Targeting Filarial Abl-like Kinases: Orally Available, Food and Drug Administration-Approved Tyrosine Kinase Inhibitors Are Microfilaricidal and Macrofilaricidal

Abstract

Background: Elimination of onchocerciasis and lymphatic filariasis is targeted for 2020. Given the coincident Loa loa infections in Central Africa and the potential for drug resistance development, the need for new microfilaricides and macrofilaricides has never been greater. With the genomes of L. loa, Onchocerca volvulus, Wuchereria bancrofti, and Brugia malayi available, new drug targets have been identified.

Methods: The effects of the tyrosine kinase inhibitors imatinib, nilotinib, and dasatinib on B. malayi adult males, adult females, L3 larvae, and microfilariae were assessed using a wide dose range (0-100 µM) in vitro.

Results: For microfilariae, median inhibitory concentrations (IC50 values) on day 6 were 6.06 µM for imatinib, 3.72 µM for dasatinib, and 81.35 µM for nilotinib; for L3 larvae, 11.27 µM, 13.64 µM, and 70.98 µM, respectively; for adult males, 41.6 µM, 3.87 µM, and 68.22 µM, respectively; and for adult females, 42.89 µM, 9.8 µM, and >100 µM, respectively. Three-dimensional modeling suggests how these tyrosine kinase inhibitors bind and inhibit filarial protein activity.

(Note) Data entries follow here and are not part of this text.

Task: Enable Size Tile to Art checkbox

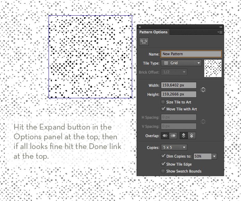Action: [163, 102]
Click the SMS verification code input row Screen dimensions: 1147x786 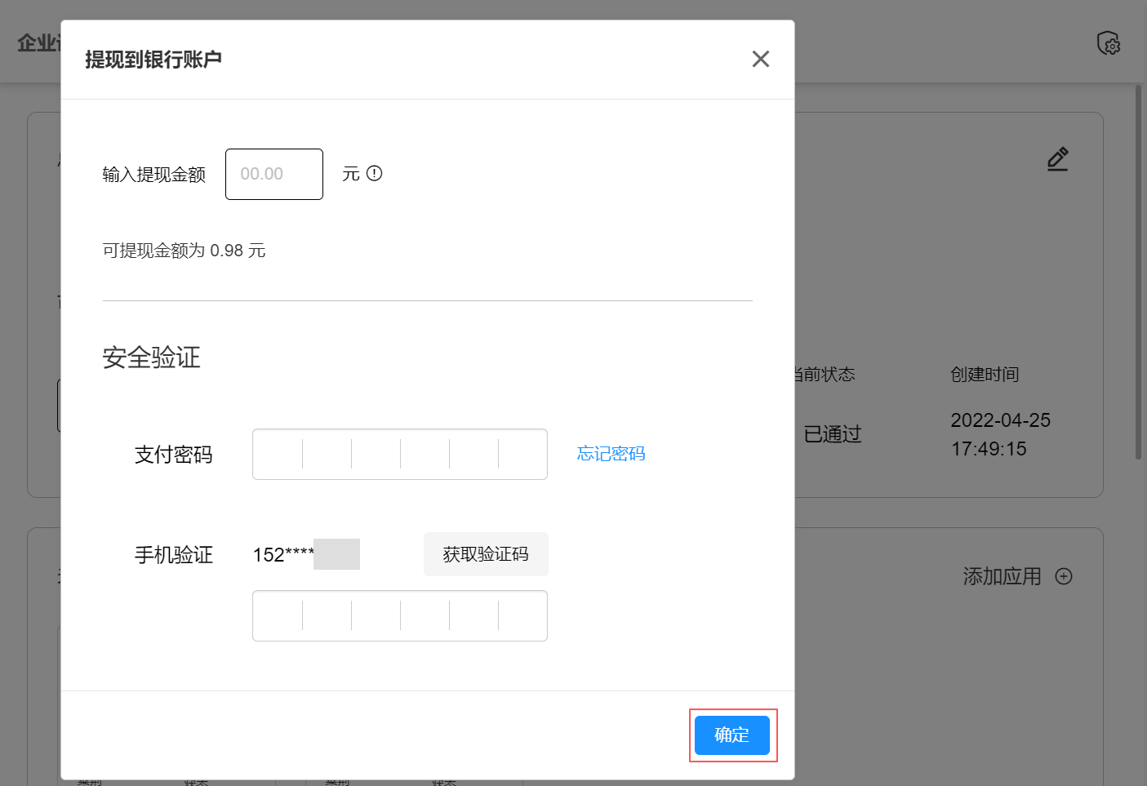point(399,615)
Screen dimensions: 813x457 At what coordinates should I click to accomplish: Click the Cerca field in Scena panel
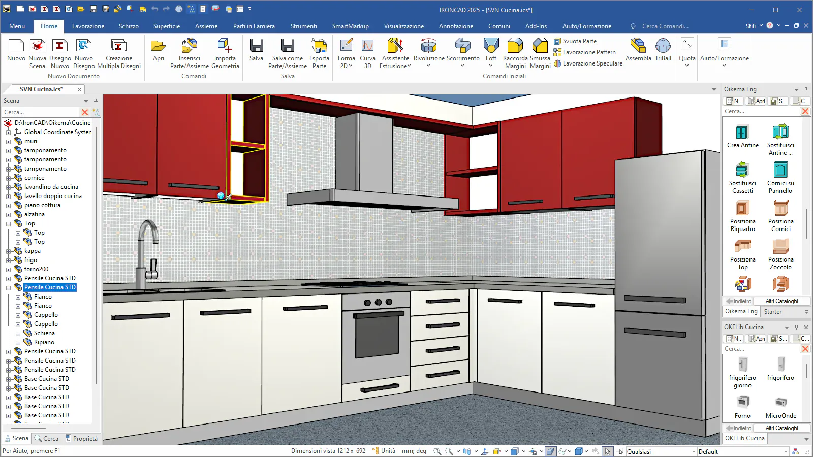41,112
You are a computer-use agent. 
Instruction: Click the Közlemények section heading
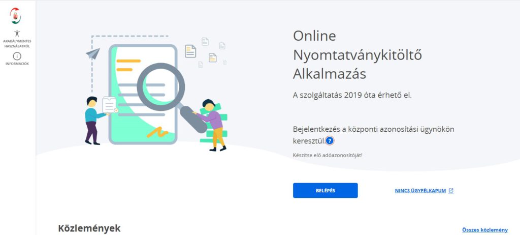89,228
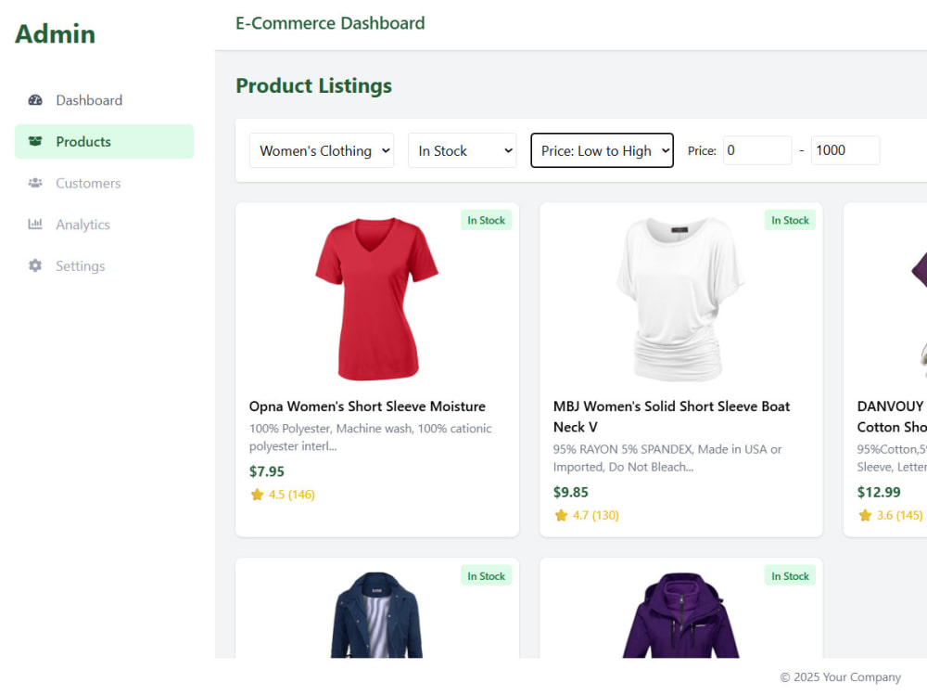Click the star icon beside 4.7 (130)
The width and height of the screenshot is (927, 695).
coord(561,515)
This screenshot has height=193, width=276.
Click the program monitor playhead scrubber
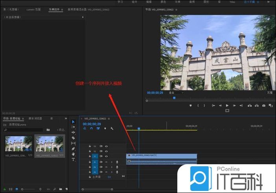pos(174,98)
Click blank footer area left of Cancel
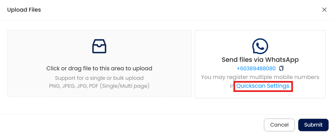333x135 pixels. click(132, 125)
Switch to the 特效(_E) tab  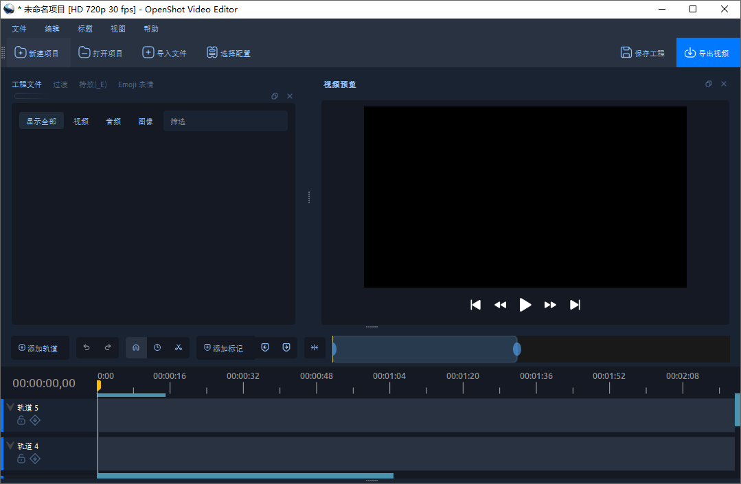click(x=92, y=84)
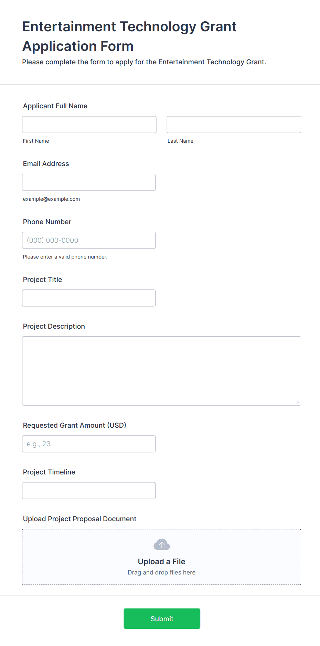320x646 pixels.
Task: Click the "Drag and drop files here" text
Action: [161, 572]
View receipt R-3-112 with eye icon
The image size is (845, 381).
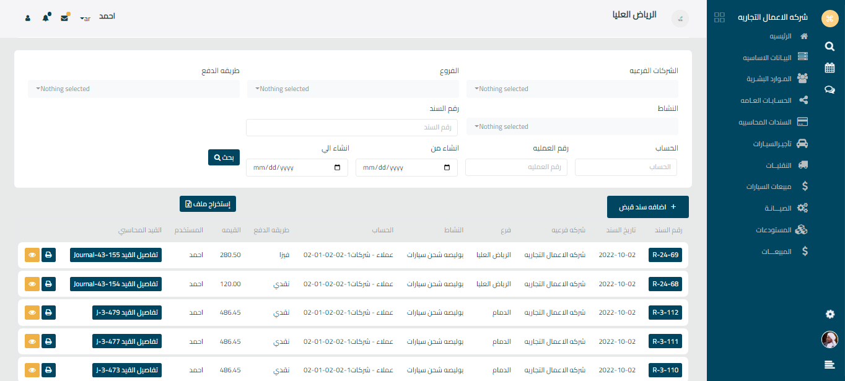pyautogui.click(x=32, y=312)
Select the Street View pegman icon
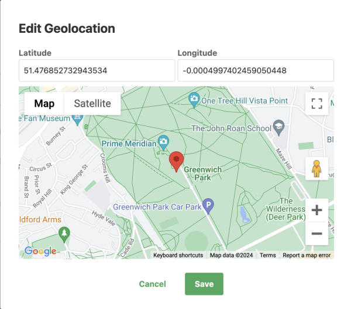 point(316,169)
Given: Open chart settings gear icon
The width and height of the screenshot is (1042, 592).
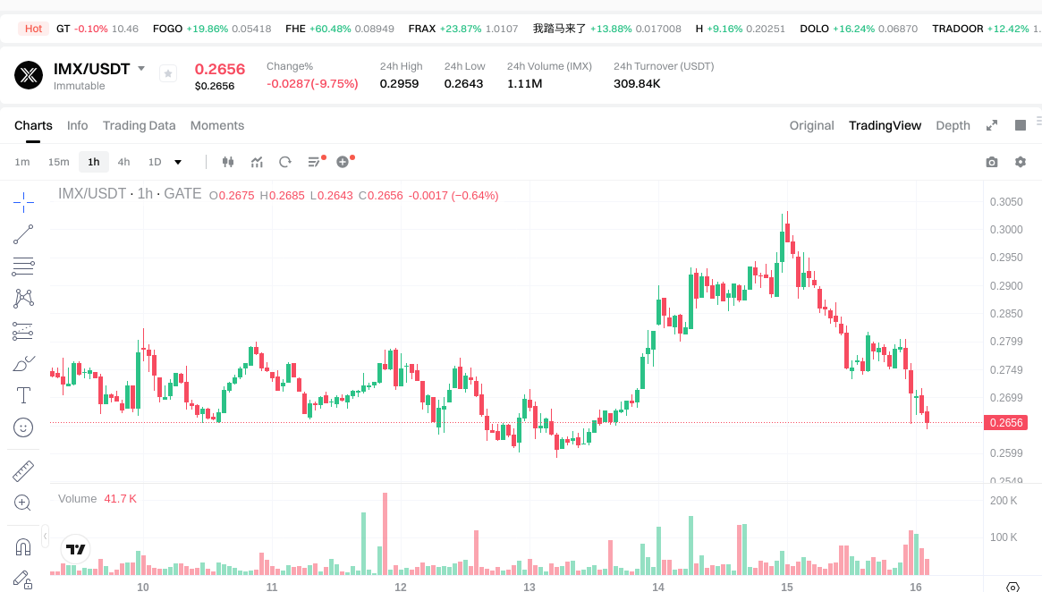Looking at the screenshot, I should pos(1020,162).
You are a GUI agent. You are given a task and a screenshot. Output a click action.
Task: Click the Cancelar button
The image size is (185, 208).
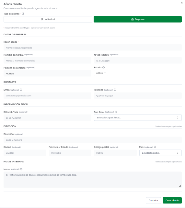coord(153,200)
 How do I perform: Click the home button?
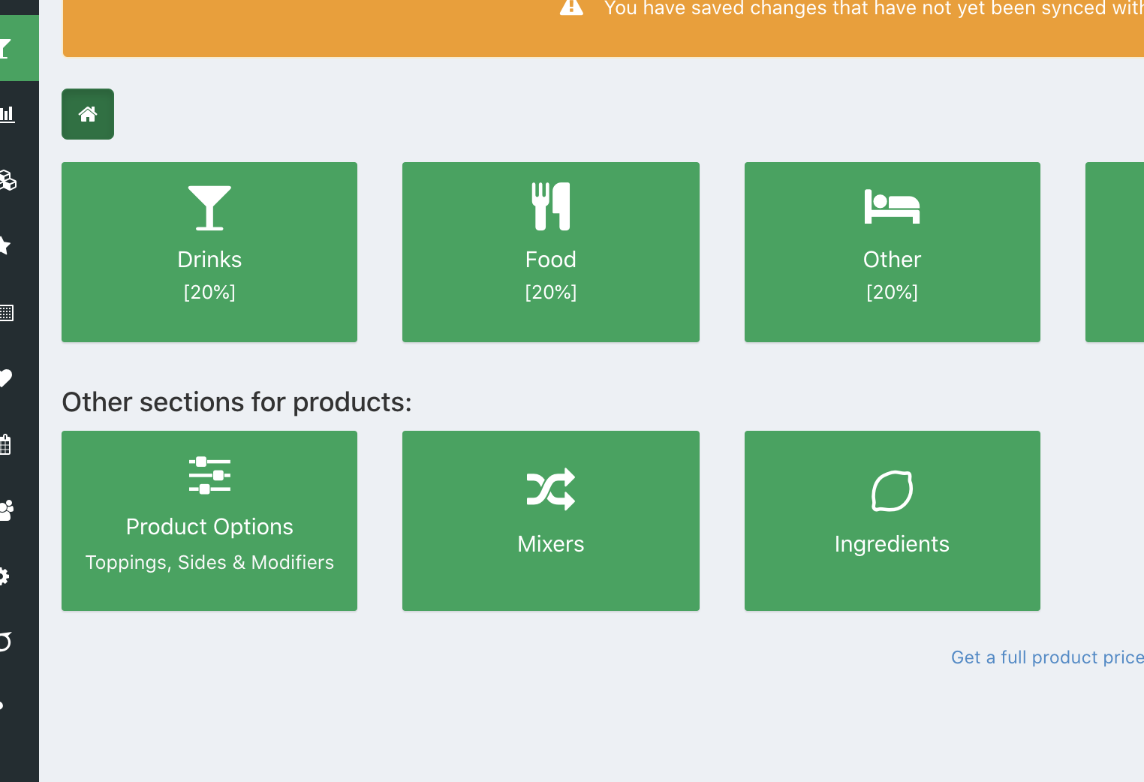pyautogui.click(x=88, y=114)
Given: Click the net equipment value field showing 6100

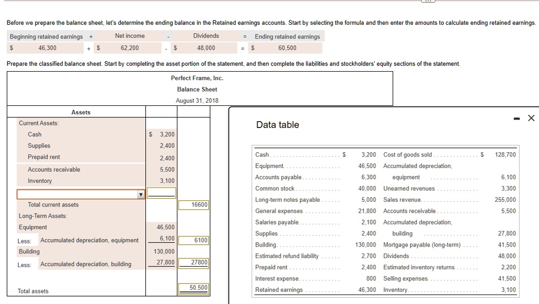Looking at the screenshot, I should 194,240.
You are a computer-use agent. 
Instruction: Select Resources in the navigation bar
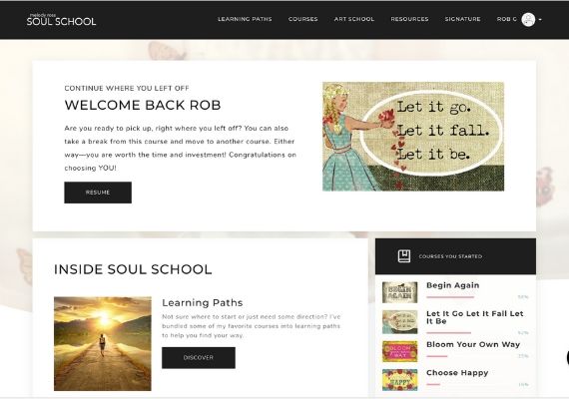409,19
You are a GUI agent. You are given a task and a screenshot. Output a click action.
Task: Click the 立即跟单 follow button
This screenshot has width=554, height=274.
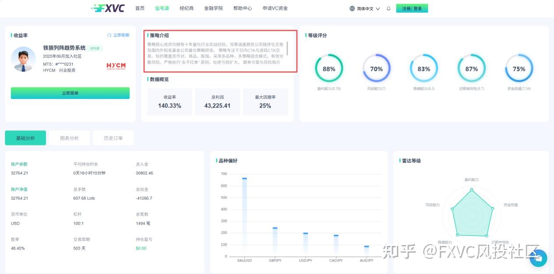(x=70, y=93)
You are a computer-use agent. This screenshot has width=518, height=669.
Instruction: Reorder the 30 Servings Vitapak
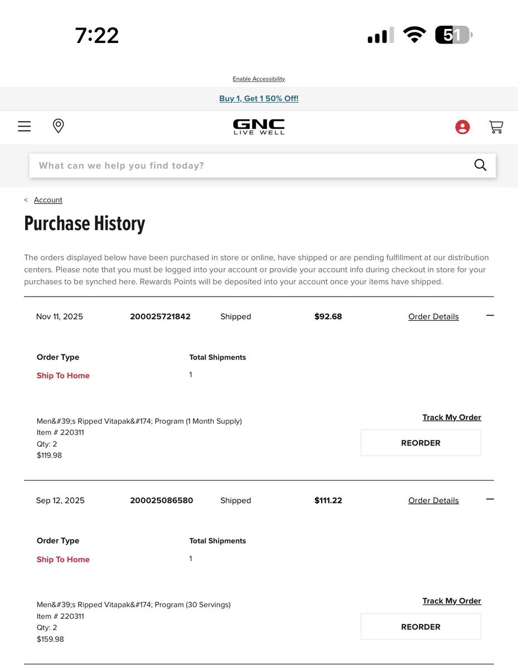tap(420, 627)
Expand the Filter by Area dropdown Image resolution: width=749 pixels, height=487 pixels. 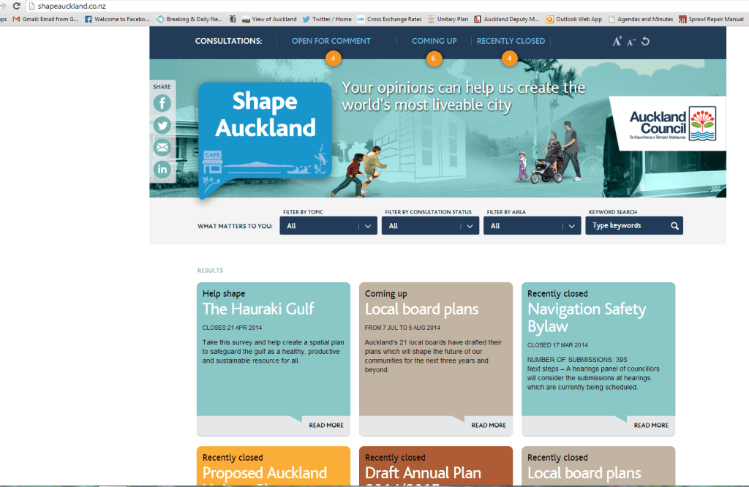click(x=532, y=226)
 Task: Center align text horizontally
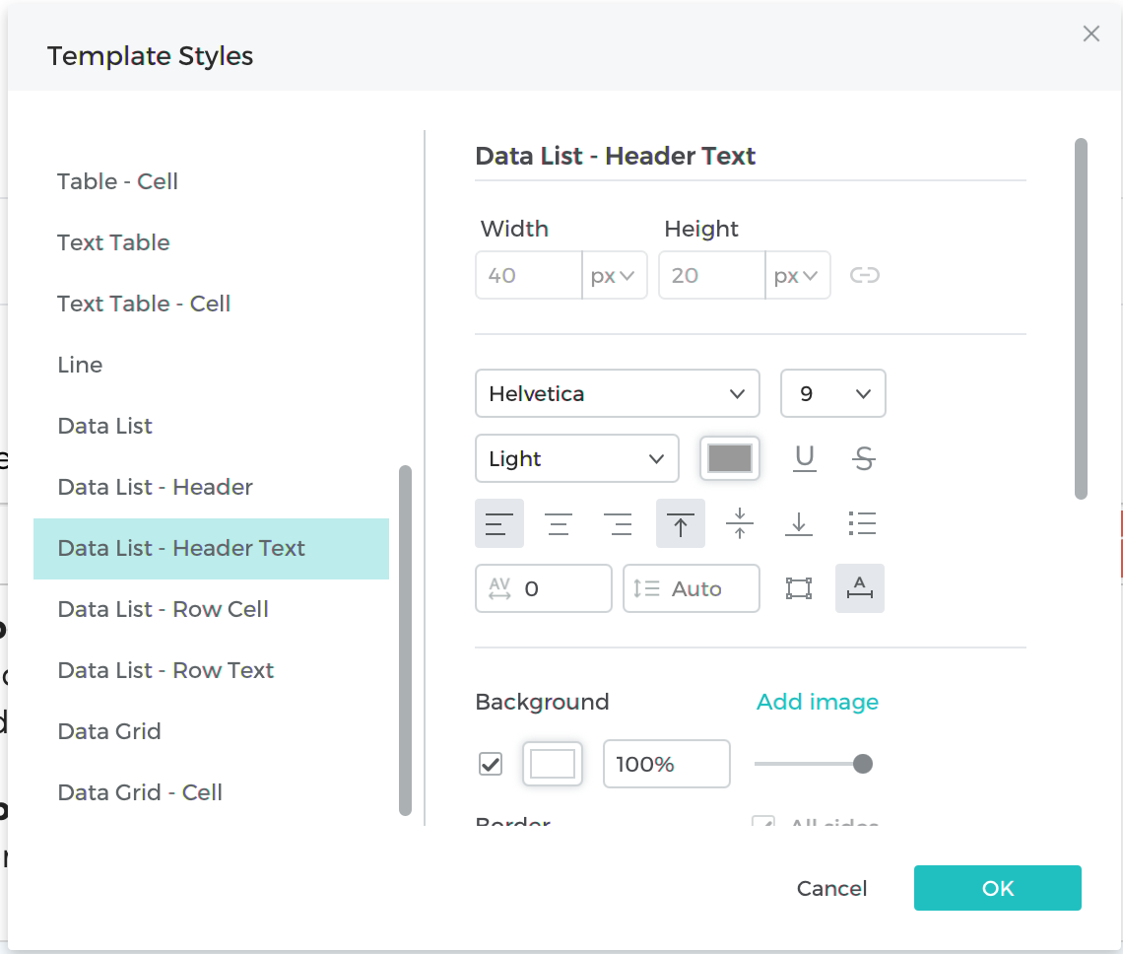pyautogui.click(x=559, y=523)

Conclusions: Given the safety of imatinib in humans, plans are underway for pilot clinical trials to assess its efficacy in patients with filarial infections.

Keywords: Brugia malayi; Loa loa; Wuchereria bancrofti; filaria; lymphatic filariasis; macrofilaricide; mass drug administration; microfilaricide; onchocerciasis.

Figure 1.

Phylogenic interrelationships between parasite and human Abl-like kinases. A, Multiple sequence alignment of the catalytic domain of human c-Abl, to which imatinib, nilotinib, and dasatinib bind, compared with the sequences of Abl-like proteins found in Wuchereria bancrofti, Brugia malayi, Loa loa, Onchocerca volvulus, Schistosoma mansoni, and Echinococcus multilocularis, with black shading denoting amino acids that are identical to those found in the human protein. B, Phylogenic tree of the human Abl and parasite Abl-like proteins. Bootstrap values are depicted. C, Percentage identities of the filarial c-Abl-like protein sequence to the entire human protein sequence and of the filarial drug-binding pocket to the human active domain.

Figure 2.

Survival curves of Brugia malayi microfilariae (MF), L3 larvae, adult males (AM), and adult females (AF) for imatinib, nilotinib, and dasatinib. Shown is the percentage survival of each stage following exposure to varying concentrations of imatinib, nilotinib, or dasatinib and of negative controls (water for imatinib and nilotinib and dimethyl sulfoxide [DMSO] for dasatinib) as a function of time in days following drug administration. *P < .05, by the log-rank test.

Figure 3.

Median inhibitory concentrations (IC₅₀ values) for imatinib, dasatinib, and nilotinib against each of the Brugia malayi life stages. A, Representative IC₅₀ curve for imatinib against microfilariae (MF). B, IC₅₀ values and 95% confidence intervals (CIs) for B. malayi MF, L3 larvae, and adult males and females for imatinib, dasatinib, and nilotinib at day 6 following drug administration.

Figure 4.

Projected model of Loa loa Abl-like protein interacting with imatinib, nilotinib, and dasatinib. Loa protein model (red; projected) is superimposed on human (blue; based on x-ray crystallography data: PDB ID 3CS9 [nilotinib], 2GQG [dasatinib], and 2HYY [imatinib]). All residues within 3Å of the inhibitor and known binding sites for the human protein are listed next to the corresponding residue on the Loa model.

Figure 5.

Electron microscopy of microfilariae (MF) following imatinib administration. A and B, Scanning electron micrograph (10 000× original magnification) of MF on day 7 following no drug (A) or exposure to 25 µM imatinib (B). C and D, Transmission electron microscopy (7000× original magnification) of MF on day 7 following no drug (C) or exposure to 25 µM imatinib (D).